====== INFORMATION GIVEN ======

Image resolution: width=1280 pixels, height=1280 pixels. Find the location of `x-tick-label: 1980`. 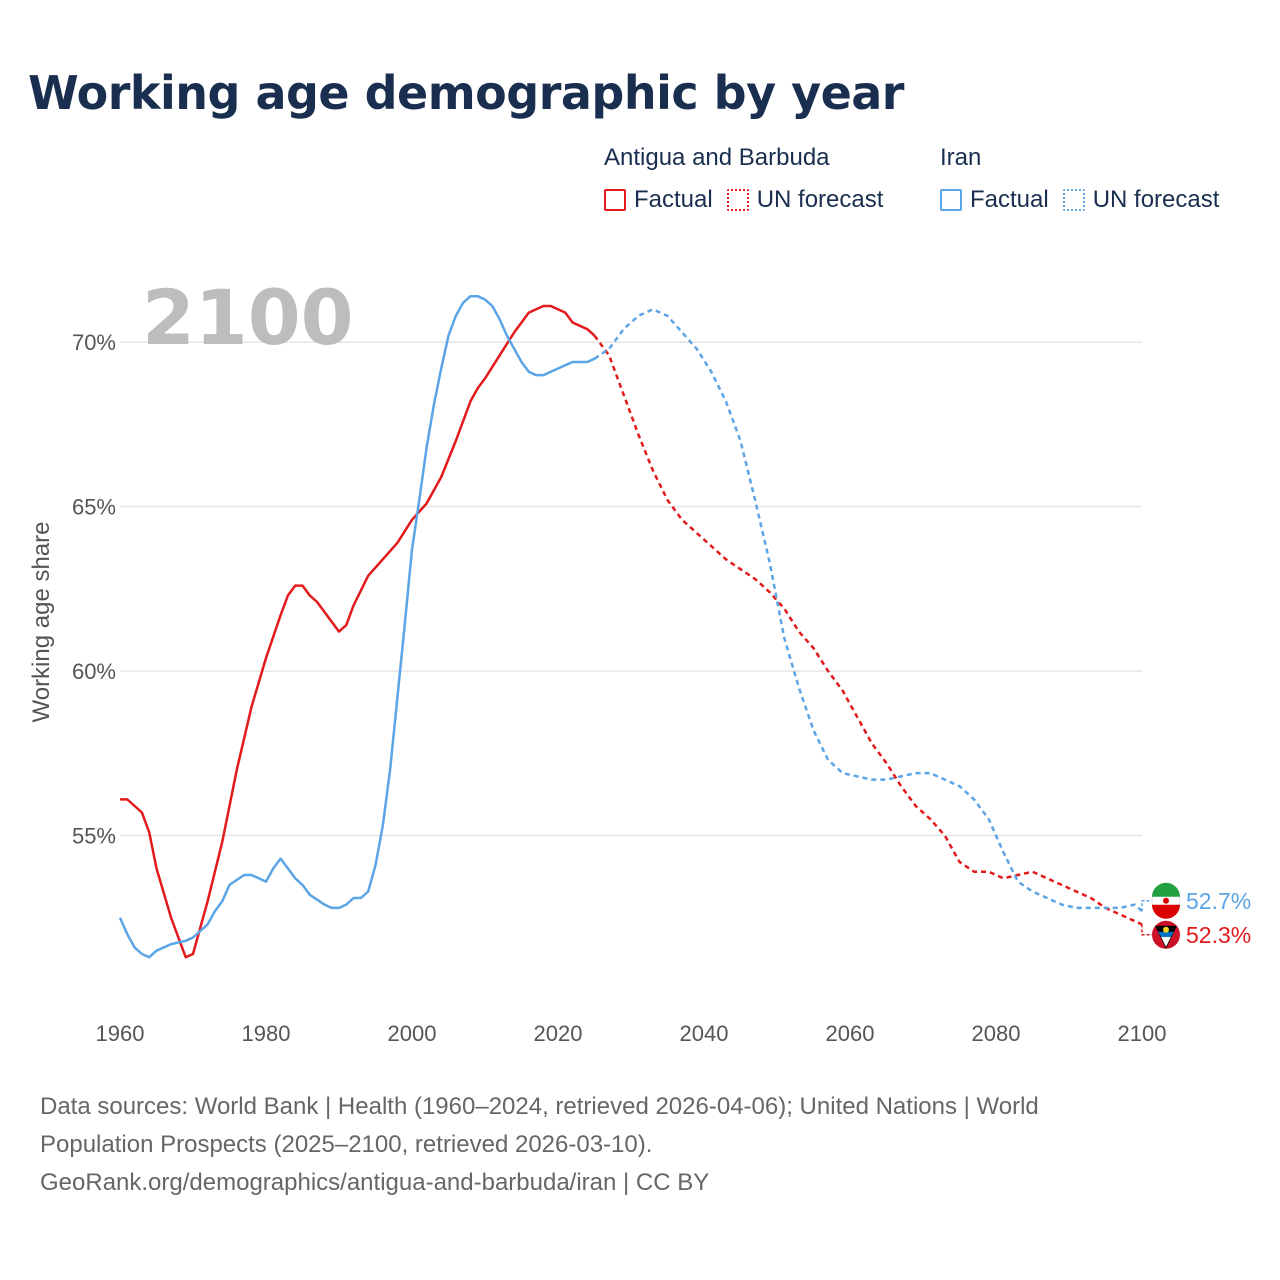

x-tick-label: 1980 is located at coordinates (266, 1034).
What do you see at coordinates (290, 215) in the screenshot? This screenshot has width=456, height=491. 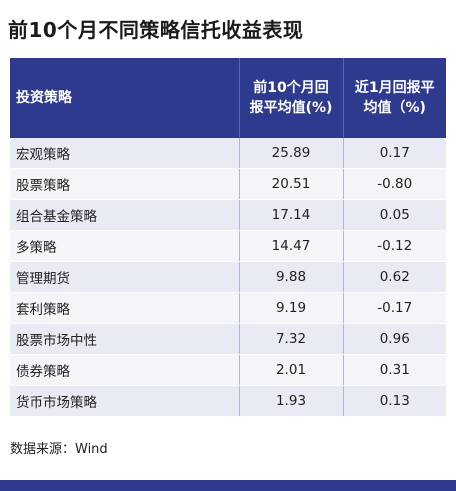 I see `ytd-return-value: 17.14` at bounding box center [290, 215].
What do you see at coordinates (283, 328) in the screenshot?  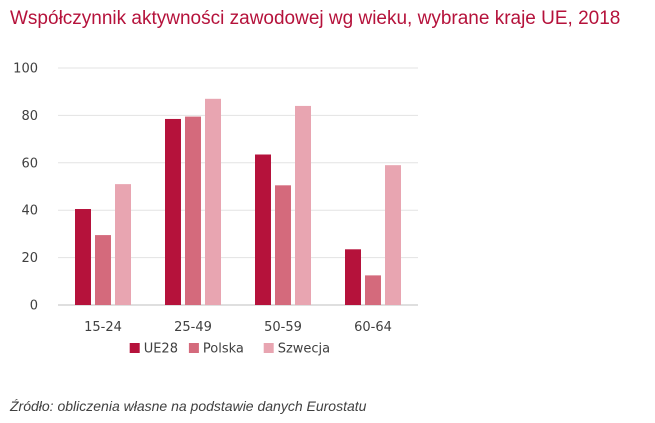 I see `x-tick-label: 50-59` at bounding box center [283, 328].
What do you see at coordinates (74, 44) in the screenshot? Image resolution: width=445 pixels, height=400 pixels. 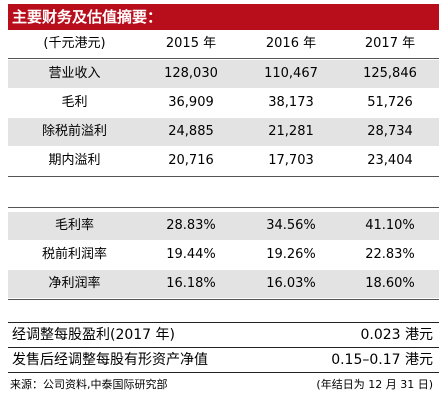 I see `unit-label: (千元港元)` at bounding box center [74, 44].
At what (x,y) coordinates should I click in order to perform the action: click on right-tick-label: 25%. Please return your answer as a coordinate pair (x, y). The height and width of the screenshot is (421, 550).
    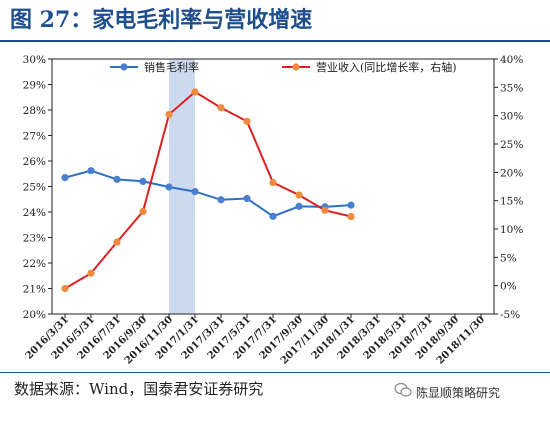
    Looking at the image, I should click on (512, 145).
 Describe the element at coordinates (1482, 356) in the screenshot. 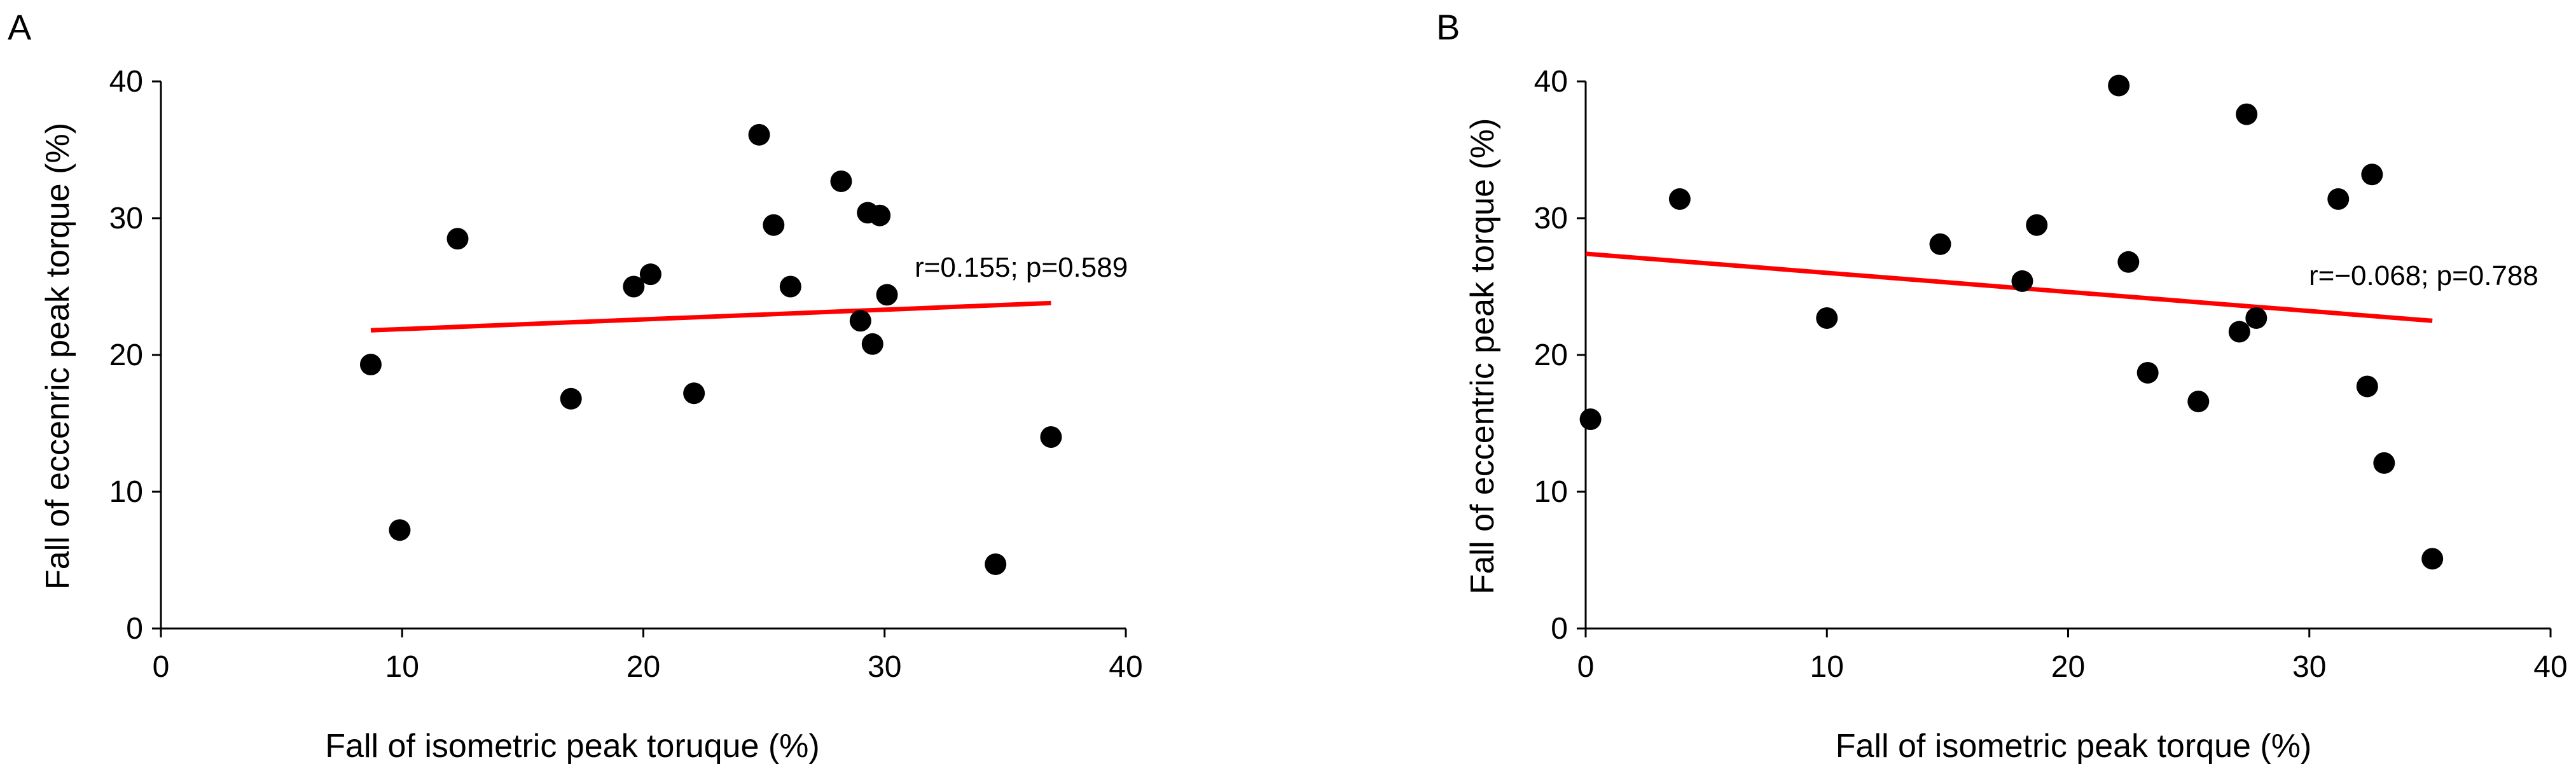

I see `y-axis-title-b: Fall of eccentric peak torque (%)` at that location.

======

EXERCISE OBJECTIVE: Please put the stretch of lines above, from the one containing "At what (x,y)" through the last one, into a JSON list of strings with one string per line and no blank lines. Omit the pictures.

SOLUTION TO THE PROBLEM:
[
  "At what (x,y) coordinates should I click in order to perform the action: click on right-tick-label: 25%. Please return your answer as a coordinate pair (x, y). The height and width of the screenshot is (421, 550).",
  "    Looking at the image, I should click on (512, 145).",
  " Describe the element at coordinates (1482, 356) in the screenshot. ",
  "I see `y-axis-title-b: Fall of eccentric peak torque (%)` at that location."
]